Write what comes next in the passage about union efforts to use scheduling practices to tie franchisors to franchisees, starting right after its final sentence.

# Start of Document excerpt

The aforementioned Center for Popular Democracy, which, according to its website is an expert at “merging technical and legal expertise with deep organizing experience,” is now spearheading labor’s ongoing effort to contractually connect franchisees and franchisors, using scheduling practices to bridge the legally separate entities. Similar to the other efforts to deconstruct the franchise business model, the unions’ ultimate goal is to establish that scheduling practices constitute “joint-employer” liability between the franchisor and franchisee, effectively demolishing the franchise business model.
In addition to the federal legislation, which its sponsors concede is really a messaging bill with little chance of passage, the broader effort is already taking root on the ground in the form of “Workers Bill of Rights” proposals in labor-friendly places like San Francisco and Vermont.

# End of Document excerpt
# Start of Extracted entries

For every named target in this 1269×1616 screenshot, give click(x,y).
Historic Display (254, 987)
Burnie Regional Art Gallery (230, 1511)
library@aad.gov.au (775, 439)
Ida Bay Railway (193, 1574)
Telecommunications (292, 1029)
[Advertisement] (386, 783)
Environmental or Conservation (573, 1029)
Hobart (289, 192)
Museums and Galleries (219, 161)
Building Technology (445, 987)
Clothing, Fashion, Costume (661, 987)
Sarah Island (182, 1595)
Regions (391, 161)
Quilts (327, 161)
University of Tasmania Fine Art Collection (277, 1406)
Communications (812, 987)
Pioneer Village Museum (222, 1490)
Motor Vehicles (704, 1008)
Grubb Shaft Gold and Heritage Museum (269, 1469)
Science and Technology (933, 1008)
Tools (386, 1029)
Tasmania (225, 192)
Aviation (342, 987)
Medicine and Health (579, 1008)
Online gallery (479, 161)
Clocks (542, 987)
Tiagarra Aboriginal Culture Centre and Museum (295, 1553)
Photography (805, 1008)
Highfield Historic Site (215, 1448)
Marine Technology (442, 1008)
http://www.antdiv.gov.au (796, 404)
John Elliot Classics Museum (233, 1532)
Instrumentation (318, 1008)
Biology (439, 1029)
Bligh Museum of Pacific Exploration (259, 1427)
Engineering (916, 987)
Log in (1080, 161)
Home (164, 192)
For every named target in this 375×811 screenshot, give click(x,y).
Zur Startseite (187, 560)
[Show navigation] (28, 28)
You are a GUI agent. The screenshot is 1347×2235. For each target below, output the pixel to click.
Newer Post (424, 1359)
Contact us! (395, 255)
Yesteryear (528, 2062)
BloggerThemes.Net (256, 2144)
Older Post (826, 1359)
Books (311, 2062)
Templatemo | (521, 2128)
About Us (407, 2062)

# End of Extracted entries

■ Result for this exercise ■
There are many facets to this issue that should be alarming to restaurant operators. Not only is the short-term narrative around scheduling an easy one for anti-business groups to rally around and an equally difficult one for operators to effectively explain, this issue is part of a broader strategy to not only engage workers, but more importantly to undermine a business model that is a foundation of the restaurant and retail sector.
When all the rhetoric over predictable schedules and additional hours is stripped away, the ultimate goal of the "Fair Workweek Initiative” will be what labor leaders envisioned less than two years ago in New York City — a beachhead to unionization. Restaurant operators would be wise to treat it as such.